TELESCOPE TRIPOD AS STAND IN HIGH GRASS.

VIII
THE LADO ENCLAVE

At the time of which I write the Enclave de Lado comprised the country bordering the western bank of the Upper Nile from Lado on the north to Mahazi in the south. It was leased to Leopold, King of the Belgians, for the duration of his life and for six months after his death. This extension of the lease was popularly supposed to be for the purpose of enabling the occupiers to withdraw and remove their gear.

While the King was still alive and the Enclave occupied by the Congo authorities, I stepped ashore one day at Lado, the chief administrative post in the northern part. Luckily for me, the Chef de Zone was there, and I immediately announced my business, the hunting of elephant. The Chef was himself a great shikari, and told me he held the record for the (then) Congo Free State, with a bag of forty-seven, I think it was. He was most kind and keenly interested in my project, and promised to help in every way he could.

As regards permission to hunt, he told me that if I merely wished to shoot one or two elephants, he could easily arrange that on the spot, but that if I wanted to hunt elephant extensively, I should require a permit from the Governor, who lived at Boma, at the mouth of the Congo. The price of this permit was £20, and it was good for five months in one year. It was quite unlimited and, of course, was a gift to anyone who knew the game. The Belgians, however, seemed to think that the demanding of 500 frs. for a permit to hunt such dangerous animals was in the nature of pure extortion; they regarded as mad anyone who paid such a sum for such a doubtful privilege.

I was, naturally, very eager to secure such a permit, especially when the Chef told me of the uncountable herds of elephants he had seen in the interior. By calculation it was found that the permit, if granted, would arrive at Lado in good time for the opening of the season, three months hence. I deposited twenty golden sovereigns with the Treasury, copied out a flowery supplication to the Governor for a permit, which my friend the Chef drafted for me, and there was nothing more to do but wait.

My visit to Lado was my first experience of Belgian domestic arrangements. The Chef de Zone lived entirely apart from the other officers, but with this exception they all messed together. The Chef himself was most exclusive; he gave me to understand, in fact, he regarded his subordinate whites as “scum.” He gave me many cryptic warnings to have no dealings with them, all of which were rather lost on me then, as I had never hitherto come in contact with white men just like that.

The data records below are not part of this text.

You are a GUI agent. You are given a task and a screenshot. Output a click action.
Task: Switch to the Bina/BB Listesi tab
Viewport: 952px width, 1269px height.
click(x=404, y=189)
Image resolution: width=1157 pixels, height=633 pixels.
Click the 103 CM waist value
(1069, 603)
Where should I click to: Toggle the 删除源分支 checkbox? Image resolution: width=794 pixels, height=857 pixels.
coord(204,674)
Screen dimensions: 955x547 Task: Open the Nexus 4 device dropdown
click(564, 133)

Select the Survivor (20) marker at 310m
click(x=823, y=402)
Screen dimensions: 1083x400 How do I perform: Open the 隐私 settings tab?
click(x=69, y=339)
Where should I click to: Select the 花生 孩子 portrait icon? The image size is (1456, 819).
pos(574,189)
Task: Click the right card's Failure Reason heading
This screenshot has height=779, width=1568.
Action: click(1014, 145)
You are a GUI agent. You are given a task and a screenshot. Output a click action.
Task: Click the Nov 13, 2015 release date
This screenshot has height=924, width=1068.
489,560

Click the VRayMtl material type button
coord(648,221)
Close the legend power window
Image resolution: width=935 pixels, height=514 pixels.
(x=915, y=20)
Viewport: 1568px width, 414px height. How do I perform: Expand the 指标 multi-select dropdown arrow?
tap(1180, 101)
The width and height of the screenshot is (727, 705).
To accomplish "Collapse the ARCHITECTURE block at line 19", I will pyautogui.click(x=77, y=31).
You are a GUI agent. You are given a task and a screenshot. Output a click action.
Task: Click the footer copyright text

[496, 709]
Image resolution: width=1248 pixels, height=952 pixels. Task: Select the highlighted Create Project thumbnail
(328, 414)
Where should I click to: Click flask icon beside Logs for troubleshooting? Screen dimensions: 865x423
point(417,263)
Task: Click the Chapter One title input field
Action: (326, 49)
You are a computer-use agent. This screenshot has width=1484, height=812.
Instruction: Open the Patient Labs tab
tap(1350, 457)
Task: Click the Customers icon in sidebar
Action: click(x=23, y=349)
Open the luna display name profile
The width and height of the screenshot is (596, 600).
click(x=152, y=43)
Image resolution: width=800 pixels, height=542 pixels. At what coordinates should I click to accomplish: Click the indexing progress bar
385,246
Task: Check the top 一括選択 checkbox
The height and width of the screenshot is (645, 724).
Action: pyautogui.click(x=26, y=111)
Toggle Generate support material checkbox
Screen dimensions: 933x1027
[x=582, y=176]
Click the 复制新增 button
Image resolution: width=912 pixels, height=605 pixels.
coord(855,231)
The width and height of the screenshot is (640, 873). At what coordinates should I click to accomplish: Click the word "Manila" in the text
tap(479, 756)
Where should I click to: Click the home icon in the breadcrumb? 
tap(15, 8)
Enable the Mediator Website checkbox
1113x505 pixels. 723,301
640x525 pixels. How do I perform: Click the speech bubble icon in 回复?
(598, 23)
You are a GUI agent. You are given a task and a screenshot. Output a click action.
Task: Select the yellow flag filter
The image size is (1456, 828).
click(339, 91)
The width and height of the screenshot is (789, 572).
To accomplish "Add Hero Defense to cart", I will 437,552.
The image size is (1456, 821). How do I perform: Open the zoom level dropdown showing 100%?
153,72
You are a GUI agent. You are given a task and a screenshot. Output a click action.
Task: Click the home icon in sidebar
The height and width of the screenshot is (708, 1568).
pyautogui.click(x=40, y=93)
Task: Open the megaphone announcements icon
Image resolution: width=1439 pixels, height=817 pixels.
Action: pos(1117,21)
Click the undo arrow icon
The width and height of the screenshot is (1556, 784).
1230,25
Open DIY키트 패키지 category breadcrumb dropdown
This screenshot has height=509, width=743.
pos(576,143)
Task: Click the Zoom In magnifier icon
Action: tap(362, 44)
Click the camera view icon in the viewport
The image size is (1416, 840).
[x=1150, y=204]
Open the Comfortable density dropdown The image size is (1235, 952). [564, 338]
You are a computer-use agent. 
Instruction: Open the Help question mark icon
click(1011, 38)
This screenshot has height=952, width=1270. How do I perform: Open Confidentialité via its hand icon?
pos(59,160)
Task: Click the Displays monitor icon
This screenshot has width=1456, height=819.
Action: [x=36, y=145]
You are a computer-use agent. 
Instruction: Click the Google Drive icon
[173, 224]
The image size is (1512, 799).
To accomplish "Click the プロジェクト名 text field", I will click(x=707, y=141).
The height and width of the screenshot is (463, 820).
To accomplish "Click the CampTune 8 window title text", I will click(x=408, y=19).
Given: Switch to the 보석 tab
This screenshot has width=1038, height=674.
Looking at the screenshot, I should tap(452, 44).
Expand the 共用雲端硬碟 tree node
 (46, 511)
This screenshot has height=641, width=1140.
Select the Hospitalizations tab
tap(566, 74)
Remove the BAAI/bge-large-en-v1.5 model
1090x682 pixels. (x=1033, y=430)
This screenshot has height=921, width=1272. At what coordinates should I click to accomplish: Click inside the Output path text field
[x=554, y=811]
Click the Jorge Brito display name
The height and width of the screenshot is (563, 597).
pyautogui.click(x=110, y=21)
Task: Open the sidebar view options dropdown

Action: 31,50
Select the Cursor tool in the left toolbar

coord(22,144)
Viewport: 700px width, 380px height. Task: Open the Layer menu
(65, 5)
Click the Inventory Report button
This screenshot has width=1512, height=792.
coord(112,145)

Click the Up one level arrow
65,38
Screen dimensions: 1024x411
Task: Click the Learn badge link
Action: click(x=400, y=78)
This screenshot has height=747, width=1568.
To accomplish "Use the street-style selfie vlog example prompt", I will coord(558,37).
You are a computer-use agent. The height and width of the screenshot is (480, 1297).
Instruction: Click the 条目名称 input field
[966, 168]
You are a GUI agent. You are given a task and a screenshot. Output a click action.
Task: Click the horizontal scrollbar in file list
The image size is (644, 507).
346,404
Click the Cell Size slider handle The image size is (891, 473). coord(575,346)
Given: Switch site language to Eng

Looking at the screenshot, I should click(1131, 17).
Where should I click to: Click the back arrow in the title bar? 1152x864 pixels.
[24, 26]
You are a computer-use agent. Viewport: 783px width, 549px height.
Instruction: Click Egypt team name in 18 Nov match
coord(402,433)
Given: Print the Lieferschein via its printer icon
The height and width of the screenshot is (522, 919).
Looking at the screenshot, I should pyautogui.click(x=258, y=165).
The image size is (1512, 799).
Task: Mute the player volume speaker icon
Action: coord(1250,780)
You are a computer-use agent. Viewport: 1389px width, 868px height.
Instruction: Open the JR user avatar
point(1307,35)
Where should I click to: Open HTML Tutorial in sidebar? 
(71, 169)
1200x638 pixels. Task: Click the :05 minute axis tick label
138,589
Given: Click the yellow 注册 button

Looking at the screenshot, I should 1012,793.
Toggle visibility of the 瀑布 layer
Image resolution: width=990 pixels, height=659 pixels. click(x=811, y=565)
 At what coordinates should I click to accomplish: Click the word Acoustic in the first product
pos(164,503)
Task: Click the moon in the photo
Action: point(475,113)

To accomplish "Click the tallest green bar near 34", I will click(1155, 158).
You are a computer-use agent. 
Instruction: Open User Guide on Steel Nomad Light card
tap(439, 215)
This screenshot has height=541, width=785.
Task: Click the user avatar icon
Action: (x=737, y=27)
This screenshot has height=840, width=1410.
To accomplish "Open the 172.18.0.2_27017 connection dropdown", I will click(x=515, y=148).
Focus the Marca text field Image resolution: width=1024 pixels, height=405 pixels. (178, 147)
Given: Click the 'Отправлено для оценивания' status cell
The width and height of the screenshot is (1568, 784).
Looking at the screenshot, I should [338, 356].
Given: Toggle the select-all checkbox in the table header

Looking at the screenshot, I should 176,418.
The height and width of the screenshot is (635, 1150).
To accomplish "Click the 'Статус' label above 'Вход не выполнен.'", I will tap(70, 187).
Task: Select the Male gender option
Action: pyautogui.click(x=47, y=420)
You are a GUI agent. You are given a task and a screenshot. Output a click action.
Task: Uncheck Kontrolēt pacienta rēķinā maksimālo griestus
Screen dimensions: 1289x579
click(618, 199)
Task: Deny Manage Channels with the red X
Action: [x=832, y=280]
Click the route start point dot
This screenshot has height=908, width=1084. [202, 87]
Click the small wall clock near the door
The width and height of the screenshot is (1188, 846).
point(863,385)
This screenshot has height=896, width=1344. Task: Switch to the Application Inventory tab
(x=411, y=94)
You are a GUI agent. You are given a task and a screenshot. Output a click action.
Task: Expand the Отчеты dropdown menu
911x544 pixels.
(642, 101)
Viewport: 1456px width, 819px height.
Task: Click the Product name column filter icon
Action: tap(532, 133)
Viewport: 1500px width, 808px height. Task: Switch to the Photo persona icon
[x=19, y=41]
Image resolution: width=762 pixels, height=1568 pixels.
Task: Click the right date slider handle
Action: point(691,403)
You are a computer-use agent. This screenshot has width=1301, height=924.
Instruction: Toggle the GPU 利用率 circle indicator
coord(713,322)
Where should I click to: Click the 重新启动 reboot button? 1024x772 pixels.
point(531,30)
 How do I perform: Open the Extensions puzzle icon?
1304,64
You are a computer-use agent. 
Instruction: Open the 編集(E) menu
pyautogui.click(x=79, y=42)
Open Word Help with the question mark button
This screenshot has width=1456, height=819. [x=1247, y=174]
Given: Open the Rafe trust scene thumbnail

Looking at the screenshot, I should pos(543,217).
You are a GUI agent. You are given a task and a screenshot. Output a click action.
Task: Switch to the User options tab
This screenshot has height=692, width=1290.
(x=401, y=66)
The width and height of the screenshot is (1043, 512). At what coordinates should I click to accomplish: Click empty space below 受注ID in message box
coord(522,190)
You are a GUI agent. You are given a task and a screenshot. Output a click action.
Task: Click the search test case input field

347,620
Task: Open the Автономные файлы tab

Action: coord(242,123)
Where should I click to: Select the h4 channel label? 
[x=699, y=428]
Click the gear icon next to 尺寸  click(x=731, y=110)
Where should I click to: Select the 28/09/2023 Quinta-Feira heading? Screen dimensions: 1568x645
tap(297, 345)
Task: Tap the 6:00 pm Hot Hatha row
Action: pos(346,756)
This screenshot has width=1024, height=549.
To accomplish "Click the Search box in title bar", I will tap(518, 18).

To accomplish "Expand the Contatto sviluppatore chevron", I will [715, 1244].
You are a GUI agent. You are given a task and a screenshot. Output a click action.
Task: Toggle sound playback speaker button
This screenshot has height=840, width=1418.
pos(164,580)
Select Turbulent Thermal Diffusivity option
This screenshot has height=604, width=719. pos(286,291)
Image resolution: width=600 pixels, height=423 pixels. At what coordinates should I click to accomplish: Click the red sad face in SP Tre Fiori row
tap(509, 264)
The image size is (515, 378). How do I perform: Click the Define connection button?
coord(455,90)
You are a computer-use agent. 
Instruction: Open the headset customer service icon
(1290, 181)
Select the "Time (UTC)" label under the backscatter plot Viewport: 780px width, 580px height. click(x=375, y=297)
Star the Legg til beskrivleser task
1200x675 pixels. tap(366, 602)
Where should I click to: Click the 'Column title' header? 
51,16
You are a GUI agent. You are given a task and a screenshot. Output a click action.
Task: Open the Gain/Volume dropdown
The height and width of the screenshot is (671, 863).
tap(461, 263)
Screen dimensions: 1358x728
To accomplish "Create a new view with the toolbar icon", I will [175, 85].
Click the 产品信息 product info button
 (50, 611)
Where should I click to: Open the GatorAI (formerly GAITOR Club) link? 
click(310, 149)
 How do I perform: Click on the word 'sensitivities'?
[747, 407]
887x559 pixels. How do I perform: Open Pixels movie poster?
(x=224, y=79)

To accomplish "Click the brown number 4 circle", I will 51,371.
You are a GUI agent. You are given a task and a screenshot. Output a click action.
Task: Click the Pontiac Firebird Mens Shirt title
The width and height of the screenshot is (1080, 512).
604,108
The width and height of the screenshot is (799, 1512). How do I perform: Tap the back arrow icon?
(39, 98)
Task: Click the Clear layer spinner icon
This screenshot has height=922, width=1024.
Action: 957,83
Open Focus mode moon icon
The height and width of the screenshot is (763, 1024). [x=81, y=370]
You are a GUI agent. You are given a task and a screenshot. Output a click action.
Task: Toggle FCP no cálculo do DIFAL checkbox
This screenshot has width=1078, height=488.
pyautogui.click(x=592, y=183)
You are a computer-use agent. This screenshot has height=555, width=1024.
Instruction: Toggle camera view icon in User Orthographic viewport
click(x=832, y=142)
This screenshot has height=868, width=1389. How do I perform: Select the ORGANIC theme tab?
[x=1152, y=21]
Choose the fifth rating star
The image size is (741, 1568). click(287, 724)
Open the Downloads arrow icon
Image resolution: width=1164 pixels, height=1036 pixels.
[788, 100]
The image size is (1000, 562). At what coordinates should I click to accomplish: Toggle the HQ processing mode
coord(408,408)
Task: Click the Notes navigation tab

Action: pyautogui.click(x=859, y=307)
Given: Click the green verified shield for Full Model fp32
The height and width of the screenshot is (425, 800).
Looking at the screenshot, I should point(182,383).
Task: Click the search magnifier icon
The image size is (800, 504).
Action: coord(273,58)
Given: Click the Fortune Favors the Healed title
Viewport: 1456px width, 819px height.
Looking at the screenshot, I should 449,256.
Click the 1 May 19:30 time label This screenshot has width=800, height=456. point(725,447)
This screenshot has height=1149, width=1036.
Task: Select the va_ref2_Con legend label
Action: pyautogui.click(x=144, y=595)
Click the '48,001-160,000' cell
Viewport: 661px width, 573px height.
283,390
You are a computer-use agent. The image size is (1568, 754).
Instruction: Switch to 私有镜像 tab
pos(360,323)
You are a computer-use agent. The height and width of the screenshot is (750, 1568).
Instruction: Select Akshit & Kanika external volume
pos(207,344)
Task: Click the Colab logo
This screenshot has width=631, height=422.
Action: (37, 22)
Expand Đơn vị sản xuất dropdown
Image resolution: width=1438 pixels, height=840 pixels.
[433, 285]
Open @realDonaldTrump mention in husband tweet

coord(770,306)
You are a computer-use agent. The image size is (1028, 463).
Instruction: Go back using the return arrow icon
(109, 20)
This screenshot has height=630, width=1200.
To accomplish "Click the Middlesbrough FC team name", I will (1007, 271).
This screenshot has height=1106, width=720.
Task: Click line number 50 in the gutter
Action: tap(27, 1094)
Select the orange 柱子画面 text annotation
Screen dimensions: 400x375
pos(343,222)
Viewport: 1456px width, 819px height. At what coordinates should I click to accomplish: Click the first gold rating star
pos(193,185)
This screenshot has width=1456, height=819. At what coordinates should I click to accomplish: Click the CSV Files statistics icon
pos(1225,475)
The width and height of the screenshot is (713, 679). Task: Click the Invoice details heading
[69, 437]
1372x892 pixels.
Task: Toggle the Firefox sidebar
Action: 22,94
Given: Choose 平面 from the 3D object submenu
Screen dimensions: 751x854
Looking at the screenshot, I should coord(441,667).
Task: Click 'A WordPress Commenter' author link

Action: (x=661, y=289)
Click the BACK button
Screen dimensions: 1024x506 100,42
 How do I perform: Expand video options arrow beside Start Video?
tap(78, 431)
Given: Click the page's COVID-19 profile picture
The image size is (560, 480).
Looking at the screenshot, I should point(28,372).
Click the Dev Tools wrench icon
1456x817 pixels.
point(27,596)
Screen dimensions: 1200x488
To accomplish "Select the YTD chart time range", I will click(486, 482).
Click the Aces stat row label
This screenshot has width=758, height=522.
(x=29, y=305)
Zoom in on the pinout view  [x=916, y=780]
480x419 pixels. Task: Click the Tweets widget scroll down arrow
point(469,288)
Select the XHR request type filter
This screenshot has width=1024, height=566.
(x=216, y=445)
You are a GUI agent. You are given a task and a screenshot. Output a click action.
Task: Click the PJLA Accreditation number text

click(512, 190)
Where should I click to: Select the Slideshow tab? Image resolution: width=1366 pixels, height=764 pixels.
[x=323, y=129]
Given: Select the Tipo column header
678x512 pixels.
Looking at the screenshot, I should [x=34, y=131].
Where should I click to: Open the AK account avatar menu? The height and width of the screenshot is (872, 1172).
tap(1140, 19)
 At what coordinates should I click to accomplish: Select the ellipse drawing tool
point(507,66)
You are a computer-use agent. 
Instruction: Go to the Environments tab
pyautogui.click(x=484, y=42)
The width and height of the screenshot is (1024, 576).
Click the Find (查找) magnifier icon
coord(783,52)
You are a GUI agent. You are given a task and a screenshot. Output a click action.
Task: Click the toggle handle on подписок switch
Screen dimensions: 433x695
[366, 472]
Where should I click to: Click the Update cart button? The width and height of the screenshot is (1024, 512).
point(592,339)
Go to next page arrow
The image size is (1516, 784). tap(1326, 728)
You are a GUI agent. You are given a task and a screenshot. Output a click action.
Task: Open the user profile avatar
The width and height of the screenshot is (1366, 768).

When, therefore, I was invited to dine at the mess I accepted, little knowing what I was in for.

The mess-room was a large room, or rather a large thatched roof standing on many pillars of sun-dried brick. In place of walls nothing more substantial than mosquito netting interposed itself between the diners and the gaze of the native multitude, comprising the station garrison, and so on. This system of architecture suits the climate admirably, its sole drawback being its publicity. For when the inmates of such a structure have the playful dinner habits of our forefathers, without their heads, and try to drink each other under the table, and when, moreover, the casualties are removed by native servants from that ignominious position one after the other, speechless, prostrate and puking, naturally the whole affair becomes a kind of “movie” show, with sounds added, for the native population. When, for instance, the Chef de Post, whose image is intimately connected in most of the spectators’ minds with floggings, ambitiously tries to mount the table, fails and falls flat, the “thunders of applause” of our newspapers best describe the reception of his downfall by the audience.